LG/F 61-63 Hollywood Road, Central
Tel: 2545 5988
Open: Monday-Saturday 11am-10.30pm (last order)
Cuisine: European tapas
Price: about HK$230 without drinks or the service charge
Ambience: it's a cosy restaurant, with plush banquettes and low lighting.
Pros: on the table was a grater, peeled garlic cloves and olive oil, which you can use to flavour the bread.
Cons: our waitress interrupted our conversation several times. It wasn't as if the restaurant was busy (there were only two other groups), or that the questions couldn't have waited until an appropriate pause in the conversation.
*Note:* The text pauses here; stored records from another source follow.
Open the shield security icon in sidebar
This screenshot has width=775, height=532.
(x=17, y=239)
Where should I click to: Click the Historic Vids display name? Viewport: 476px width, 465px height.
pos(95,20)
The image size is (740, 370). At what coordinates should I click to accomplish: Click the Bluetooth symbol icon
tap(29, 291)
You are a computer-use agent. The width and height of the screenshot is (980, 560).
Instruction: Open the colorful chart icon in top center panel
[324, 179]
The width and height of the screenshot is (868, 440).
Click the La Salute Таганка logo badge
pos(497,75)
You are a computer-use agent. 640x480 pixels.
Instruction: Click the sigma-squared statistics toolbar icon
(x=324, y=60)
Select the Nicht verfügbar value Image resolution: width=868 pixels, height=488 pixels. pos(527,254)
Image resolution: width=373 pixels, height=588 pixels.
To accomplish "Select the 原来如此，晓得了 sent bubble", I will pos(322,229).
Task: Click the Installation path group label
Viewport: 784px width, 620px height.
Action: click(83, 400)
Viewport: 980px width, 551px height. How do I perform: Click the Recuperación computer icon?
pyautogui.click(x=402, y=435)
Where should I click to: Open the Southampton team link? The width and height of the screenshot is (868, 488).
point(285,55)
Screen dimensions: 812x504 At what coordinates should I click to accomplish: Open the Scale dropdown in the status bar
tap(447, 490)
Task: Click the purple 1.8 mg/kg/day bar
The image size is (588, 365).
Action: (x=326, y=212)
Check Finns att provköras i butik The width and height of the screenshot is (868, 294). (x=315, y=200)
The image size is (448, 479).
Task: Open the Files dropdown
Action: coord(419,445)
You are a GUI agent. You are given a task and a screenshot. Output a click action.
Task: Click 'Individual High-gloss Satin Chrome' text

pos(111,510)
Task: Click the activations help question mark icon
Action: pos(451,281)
Much of the food was served tepid, even the ones that should have been hot - which was odd, considering how close the kitchen was to our table. The sautéed sherry mushrooms with garlic (HK$78) would have been better if they'd been sizzling. The gambas pil pil (HK$118) is described on the menu as being king prawns, which implies that they'd be large, but these were small, and again, the dish wasn't hot, nor was it spicy. The sautéed chorizo (HK$88) wasn't cooked long enough, so the pieces were soft and fatty, although the chunks of olive were a nice touch. Grilled pork tenderloin souvlaki with tzatziki (HK$128) had dry meat.
Recommended dishes: the dish listed as Italian burrata cheese with sea salt (HK$88) actually lacked salt, although the burrata was soft and creamy. The freshly baked garlic loaf with rosemary and sea salt (HK$38) was bread worth paying for. Oxtail ravioli in tomato sauce (HK$118) were large, well-stuffed with a savoury filling, and piping hot.
What else? The space was formerly Jaa Kitchen. The entrance is actually on Man Hing Lane, a small alley parallel to Hollywood Road - you find it by walking down Peel Street from Hollywood Road, and turning left.